In general, I really struggle with verse novels, because I expect them to follow certain rules, and generally they don’t. Freakboy actually isn’t the sort of verse I typically enjoy, but, reading it while listening to music, I was able to let go of my conceptions and just go with the book’s flow. Clark has three different first person perspectives all in verse, which I really didn’t think would work, but Clark pulls it off deftly. Brendan, Angel and Vanessa all have distinct voices and styles, even if they’re written similarly. Angel’s voice, especially stood out to me.

Clark experiments a lot with poetic form, making use of the space on the page and different poetic formats throughout. I especially loved the ones where she used a different form, like when Vanessa and Brendan’s poems merged into one. I also loved the way the formatting of the poems would symbolize the emotional distance between the characters at particular points. And, of course, I’m mightily cheered that I can like verse novels.

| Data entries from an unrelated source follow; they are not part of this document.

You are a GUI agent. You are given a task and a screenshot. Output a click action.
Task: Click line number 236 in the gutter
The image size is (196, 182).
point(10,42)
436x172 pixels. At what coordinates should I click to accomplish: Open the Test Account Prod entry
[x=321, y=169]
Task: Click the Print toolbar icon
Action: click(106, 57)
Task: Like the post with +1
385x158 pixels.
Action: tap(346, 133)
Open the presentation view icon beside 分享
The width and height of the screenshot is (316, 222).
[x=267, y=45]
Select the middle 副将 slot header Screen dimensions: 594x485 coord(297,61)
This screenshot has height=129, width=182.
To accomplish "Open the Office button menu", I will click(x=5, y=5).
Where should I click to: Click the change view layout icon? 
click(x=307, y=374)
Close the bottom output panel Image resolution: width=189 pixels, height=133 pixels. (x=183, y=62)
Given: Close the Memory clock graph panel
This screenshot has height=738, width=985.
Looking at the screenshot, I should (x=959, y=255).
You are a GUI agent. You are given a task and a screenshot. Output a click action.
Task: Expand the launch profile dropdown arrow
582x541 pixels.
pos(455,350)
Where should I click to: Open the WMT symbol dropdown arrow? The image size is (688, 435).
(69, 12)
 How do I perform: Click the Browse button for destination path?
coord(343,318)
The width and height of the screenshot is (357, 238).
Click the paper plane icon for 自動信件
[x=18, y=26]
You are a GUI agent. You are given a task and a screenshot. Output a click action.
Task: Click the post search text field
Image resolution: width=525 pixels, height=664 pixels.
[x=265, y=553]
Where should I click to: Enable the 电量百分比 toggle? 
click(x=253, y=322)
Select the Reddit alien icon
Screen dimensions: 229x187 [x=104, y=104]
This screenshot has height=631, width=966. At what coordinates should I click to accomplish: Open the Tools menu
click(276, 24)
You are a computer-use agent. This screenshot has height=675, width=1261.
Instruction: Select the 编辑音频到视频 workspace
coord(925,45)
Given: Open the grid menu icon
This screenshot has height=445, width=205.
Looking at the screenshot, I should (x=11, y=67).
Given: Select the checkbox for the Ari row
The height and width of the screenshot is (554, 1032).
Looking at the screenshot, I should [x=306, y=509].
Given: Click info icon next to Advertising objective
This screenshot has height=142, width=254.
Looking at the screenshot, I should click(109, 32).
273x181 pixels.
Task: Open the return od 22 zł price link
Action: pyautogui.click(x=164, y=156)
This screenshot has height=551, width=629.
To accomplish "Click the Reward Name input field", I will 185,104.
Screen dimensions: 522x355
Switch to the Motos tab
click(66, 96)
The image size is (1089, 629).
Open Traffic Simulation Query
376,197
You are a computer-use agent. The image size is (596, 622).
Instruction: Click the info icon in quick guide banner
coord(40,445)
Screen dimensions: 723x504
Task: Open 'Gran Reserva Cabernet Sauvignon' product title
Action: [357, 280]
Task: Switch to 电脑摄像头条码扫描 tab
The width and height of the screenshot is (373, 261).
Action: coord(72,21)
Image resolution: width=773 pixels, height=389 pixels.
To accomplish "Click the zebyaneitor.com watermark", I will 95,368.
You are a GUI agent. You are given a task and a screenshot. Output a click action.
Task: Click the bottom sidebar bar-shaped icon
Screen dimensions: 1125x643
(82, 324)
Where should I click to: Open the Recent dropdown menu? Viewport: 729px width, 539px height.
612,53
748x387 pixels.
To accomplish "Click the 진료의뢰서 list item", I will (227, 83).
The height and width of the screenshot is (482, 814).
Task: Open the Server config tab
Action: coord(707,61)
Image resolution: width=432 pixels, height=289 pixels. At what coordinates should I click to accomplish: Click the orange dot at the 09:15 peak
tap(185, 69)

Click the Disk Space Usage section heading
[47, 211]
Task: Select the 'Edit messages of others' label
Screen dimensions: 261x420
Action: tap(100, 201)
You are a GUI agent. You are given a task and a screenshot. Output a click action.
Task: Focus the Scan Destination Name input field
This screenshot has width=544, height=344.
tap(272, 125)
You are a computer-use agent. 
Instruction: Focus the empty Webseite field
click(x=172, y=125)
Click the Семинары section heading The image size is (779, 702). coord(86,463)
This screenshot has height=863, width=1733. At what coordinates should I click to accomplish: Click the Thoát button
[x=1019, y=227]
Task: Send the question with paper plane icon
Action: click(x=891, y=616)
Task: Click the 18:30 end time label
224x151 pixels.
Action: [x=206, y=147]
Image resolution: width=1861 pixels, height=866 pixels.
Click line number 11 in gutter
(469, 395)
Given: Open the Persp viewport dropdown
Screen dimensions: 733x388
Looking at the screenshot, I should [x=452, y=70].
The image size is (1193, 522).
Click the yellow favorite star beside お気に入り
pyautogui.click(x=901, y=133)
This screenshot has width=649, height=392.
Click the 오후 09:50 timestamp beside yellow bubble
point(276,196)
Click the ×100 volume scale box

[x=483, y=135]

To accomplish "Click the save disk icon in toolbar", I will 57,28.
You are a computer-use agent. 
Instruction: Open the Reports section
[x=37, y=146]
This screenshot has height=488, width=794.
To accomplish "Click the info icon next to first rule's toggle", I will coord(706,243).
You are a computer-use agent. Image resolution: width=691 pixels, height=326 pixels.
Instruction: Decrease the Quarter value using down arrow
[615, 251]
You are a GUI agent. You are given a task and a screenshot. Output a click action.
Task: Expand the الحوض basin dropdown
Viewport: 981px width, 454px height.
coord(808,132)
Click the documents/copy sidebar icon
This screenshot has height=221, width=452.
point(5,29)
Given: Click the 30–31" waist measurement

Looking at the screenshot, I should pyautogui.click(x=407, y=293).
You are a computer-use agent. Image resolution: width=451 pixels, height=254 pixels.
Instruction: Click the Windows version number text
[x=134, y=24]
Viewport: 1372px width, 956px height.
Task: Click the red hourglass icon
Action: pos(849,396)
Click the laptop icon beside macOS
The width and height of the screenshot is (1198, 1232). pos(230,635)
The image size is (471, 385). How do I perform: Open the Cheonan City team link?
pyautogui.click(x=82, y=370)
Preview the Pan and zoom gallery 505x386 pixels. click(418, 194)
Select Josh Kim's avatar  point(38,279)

The plot of Freakboy is heartbreaking and needed in YA. The main character is Brendan, a wrestler, who is often called a fag, despite the fact that he has a girlfriend, Vanessa. He has never thought much of it, but events force him into introspection. He begins to wonder if he’s meant to be a girl, but he’s torn between his love of Vanessa and what that means for his sexuality. His search into his identity and what it means to be transgender or genderqueer is painful, touching, and enlightening. Clark manages to unpack a lot of the issues involved in a way that is educational without being preachy or lecturing.

My favorite character by far was Angel, who has this really powerful voice. Pretty much every quote I noted down was her. She’s transgender, passes well, but is always forthright about who she is. I love her strength and how she’s overcome so much adversity, and now wants to help teens struggling with the same issues she went through. She’s sassy and a bit rough and tumble. I loved her despite the fact that her grammar isn’t always perfect. Also, I feel like she’s a RENT reference, which can only be made of win. AND she gets a hot boy, which makes my heart happy and keeps the book from being unrelentingly depressing.

Vanessa’s perspective was interesting from the point of view of a partner dealing with someone going through this period of questioning, but I wasn’t quite as engaged with her as the other two. The way that she pushed her friends away to be with Brendan really irritated me. Her plot lines really felt unresolved, which is frustrating, and the one thing that I didn’t like about Freakboy.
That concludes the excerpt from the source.